■ Extracted text ■
______________________________
TROY L. McNEIL and TRICIA A. McNEIL, Plaintiffs, v. WELLS FARGO BANK, N.A., U.S. BANK NATIONAL ASSOCIATION, CAL-WESTERN RECONVEYANCE, LLC, and DOES 1-10, inclusive, Defendants.


ORDER GRANTING MOTION TO

DISMISS

I. INTRODUCTION

This is a mortgage foreclosure dispute. Defendants Wells Fargo Bank, N.A. ("Wells Fargo") and U.S. Bank National Association ("U.S. Bank") (collectively, "Defendants") now move to dismiss. ECF No. 14 ("MTD"). Plaintiffs Troy and Tricia McNeil oppose the motion, ECF No. 18 ("Opp'n"), and Defendants have declined to file a reply brief. The Court held a hearing on the Motion on April 4, 2014. For the reasons set forth below, the Motion is GRANTED in part and DENIED in part.

Plaintiffs' opposition brief exceeds the page limit set forth in the Civil Local Rules. In the interest of fairness, the Court considers the excess pages filed by Plaintiff. However, Plaintiffs are advised to comply with the Local Rules going forward.

II. BACKGROUND

Plaintiffs are residents of the property at issue in this case, which is located on Senger Street in Livermore, California (the "subject property"). ECF No. 1 Ex. A ("Compl.") ¶ 3. In April 2004, Plaintiffs borrowed $536,000 from Wells Fargo Home Mortgage, which later merged into Wells Fargo. Compl. Ex. A. The loan was secured by a deed of trust on the subject property. Id. The deed of trust included an "Adjustable Rate Rider," which allowed for an increase in the interest rate on the loan. Id.

In 2011, Wells Fargo transferred its beneficial interest in the deed of trust to U.S. Bank through a Corporate Assignment Deed of Trust (the "Corporate Assignment"). Compl. Ex. B. Plaintiffs allege that the Corporate Assignment shows that the deed of trust was transferred to a mortgage backed security trust, and that this trust was governed by a Pooling Services Agreement ("PSA"). Compl. ¶ 21. Plaintiffs further allege, upon information and belief, that Defendants lack standing to foreclose on the deed of trust because Plaintiffs' promissory note was not transferred to the investment trust prior the trust's closing date. Id. ¶ 23.

In December 2011, a notice of default was recorded against the subject property, indicating that Plaintiffs were $24,848.53 in arrears. Compl. Ex. C. In March 2012, the trustee on the deed of trust recorded a notice of trustee's sale, scheduling the sale for April 4, 2012. Compl. Ex. D. The notice indicates that the total unpaid balance on the loan was $522,493.45.

In May 2012, Plaintiffs entered into a loan modification agreement with Wells Fargo. Compl. ¶ 26. The modification agreement created a secondary principal balance of $34,212.59, on which no interest accrues, and dropped the interest rate on the remaining balance to 2.5 percent for six years. ECF No. 14 ("RJN") Ex. 6 ¶¶ 1-2. Pursuant to the agreement, Plaintiffs promised to make monthly principal and interest payments of $2,424.62 starting on July 1, 2012. Id. ¶ 2. Plaintiffs also promised to make monthly escrow deposits "as defined in the Note." Id. The agreement states that escrow deposits may be subject to change in the future. Id.
______________________________
■ Entries shown ■

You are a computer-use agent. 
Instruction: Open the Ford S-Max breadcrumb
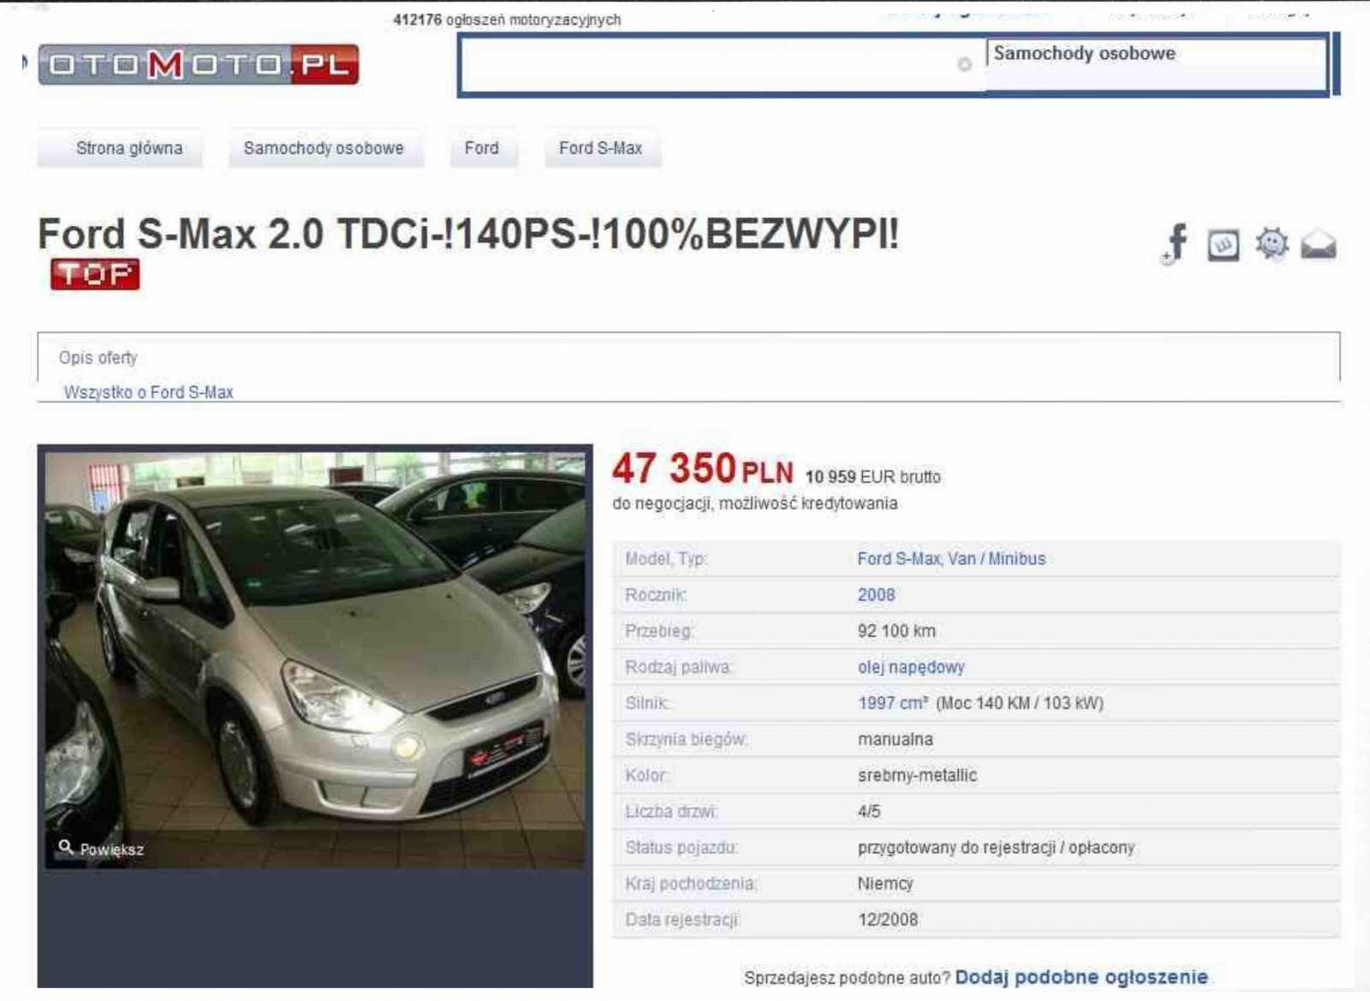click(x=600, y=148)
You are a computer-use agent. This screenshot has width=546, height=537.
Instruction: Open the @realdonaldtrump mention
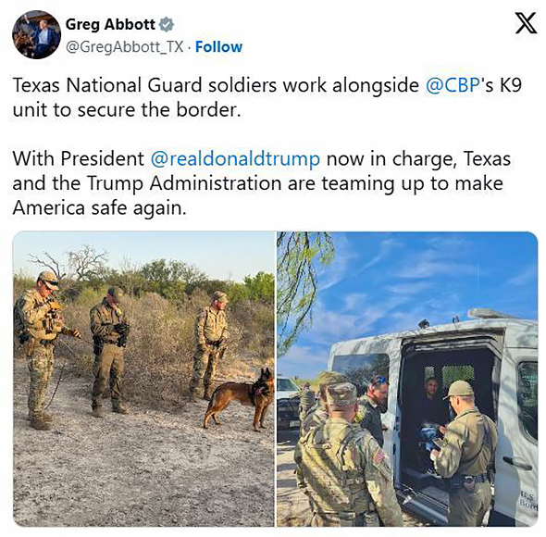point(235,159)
______________________________
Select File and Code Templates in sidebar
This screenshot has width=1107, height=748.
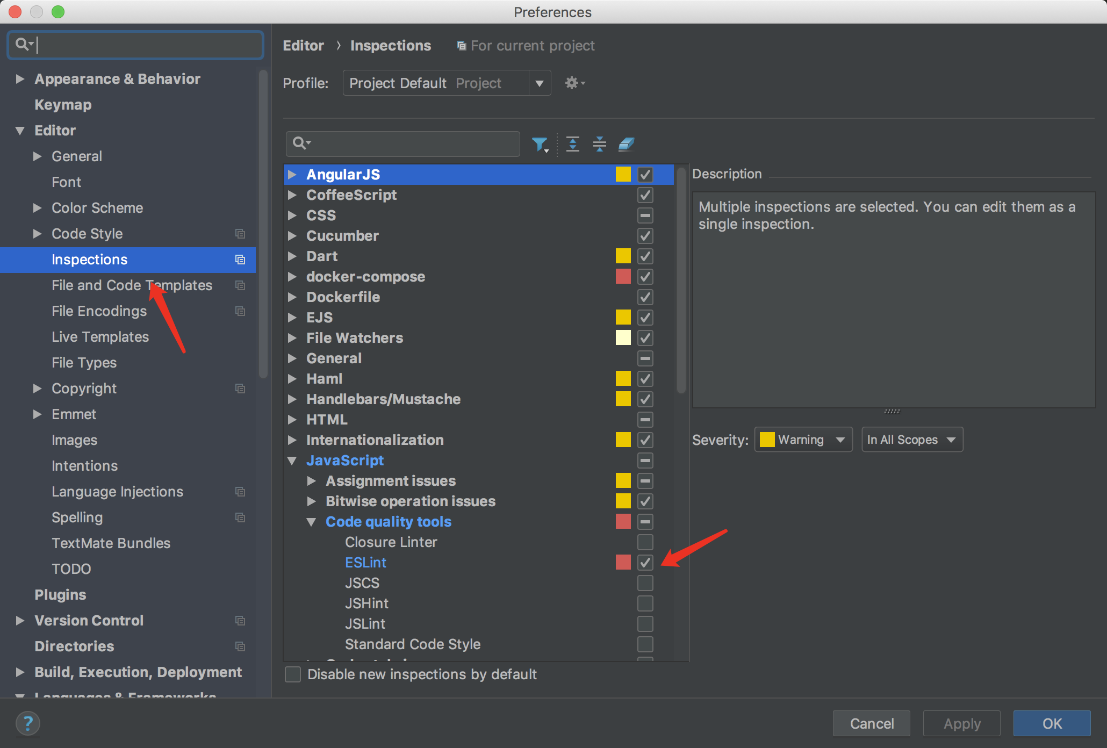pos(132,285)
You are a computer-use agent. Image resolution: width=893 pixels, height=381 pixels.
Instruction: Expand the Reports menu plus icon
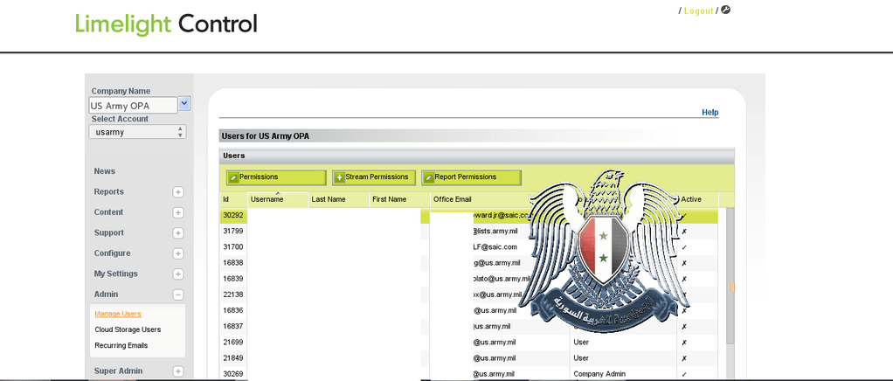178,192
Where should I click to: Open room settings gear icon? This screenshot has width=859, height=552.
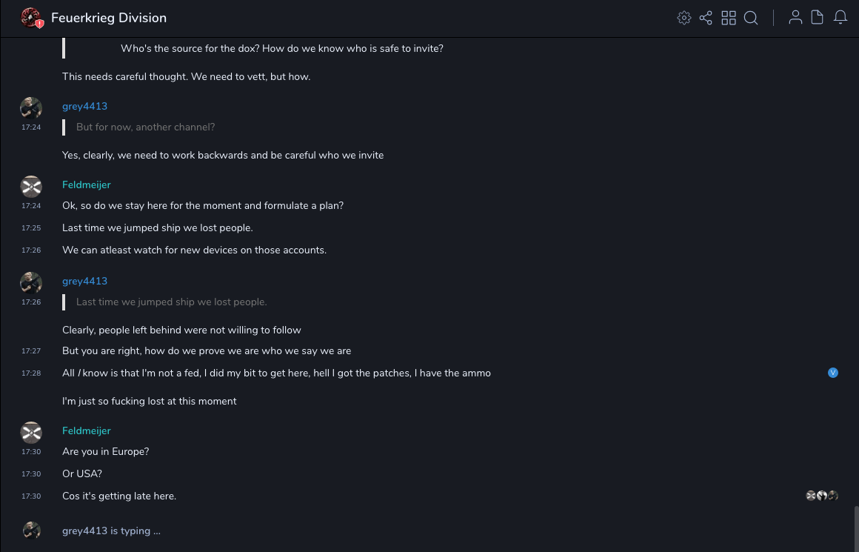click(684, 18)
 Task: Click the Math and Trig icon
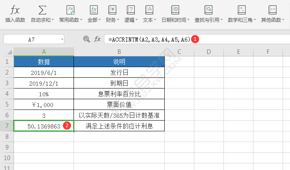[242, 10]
______________________________
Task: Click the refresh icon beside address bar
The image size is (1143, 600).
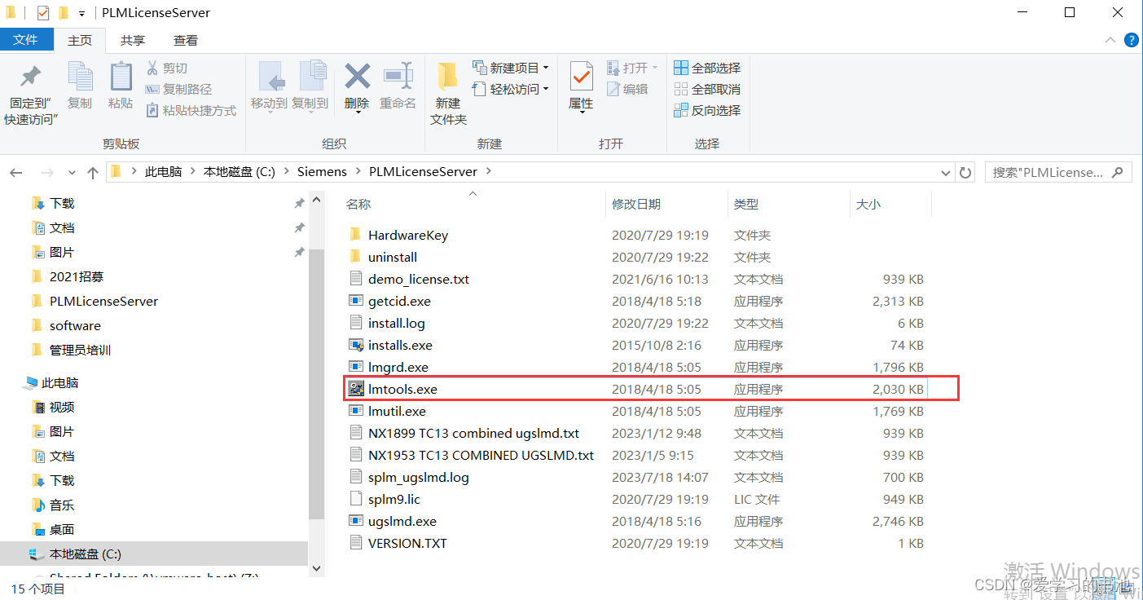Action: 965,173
______________________________
■ Request 1 ■
Transcribe the foreclosure order, everything from "I. INTRODUCTION" down to "DENIED in part.".
■ Request 2 ■
Carry the foreclosure order forward, starting right after its last sentence.

■ Expected answer 1 ■
I. INTRODUCTION

This is a mortgage foreclosure dispute. Defendants Wells Fargo Bank, N.A. ("Wells Fargo") and U.S. Bank National Association ("U.S. Bank") (collectively, "Defendants") now move to dismiss. ECF No. 14 ("MTD"). Plaintiffs Troy and Tricia McNeil oppose the motion, ECF No. 18 ("Opp'n"), and Defendants have declined to file a reply brief. The Court held a hearing on the Motion on April 4, 2014. For the reasons set forth below, the Motion is GRANTED in part and DENIED in part.

■ Expected answer 2 ■
Plaintiffs allege that the monthly escrow charges initially amounted to $800, bringing Plaintiffs' total monthly payments to $3,224.62. Compl. ¶ 85. Defendants subsequently assessed Plaintiffs for additional charges, increasing the total monthly payments to $4,400. Id. At the hearing and in their opposition brief, Plaintiffs asserted that Defendants improperly applied Plaintiffs' payments, resulting in the additional charges. The Complaint itself is silent on the issue. In any event, Plaintiffs do allege that they could not afford the additional monthly charges assessed by Defendants.

On February 4, 2013, the substituted trustee on the deed of trust recorded yet another notice of default against the subject property, indicating that Plaintiffs were $29,644.95 in arrears. Compl. Ex. F. Another notice of trustee's sale was recorded on May 6, 2013, setting the sale date for May 28, 2013. At the hearing, Plaintiffs suggested that the foreclosure was the direct result of the unauthorized charges assessed by Defendants after they executed the first loan modification agreement.

In June 2013, Plaintiffs contacted Wells Fargo about obtaining a second loan modification. Compl. ¶ 31. The request was denied on the grounds that the "investor" lacked contractual authority to modify the loan and Plaintiffs had exceeded the number of modifications allowed by the investor. Id. Plaintiffs contend that neither reason is accurate. Id. Wells Fargo subsequently denied Plaintiffs' appeal of the denial of the modification request. Id. ¶ 33.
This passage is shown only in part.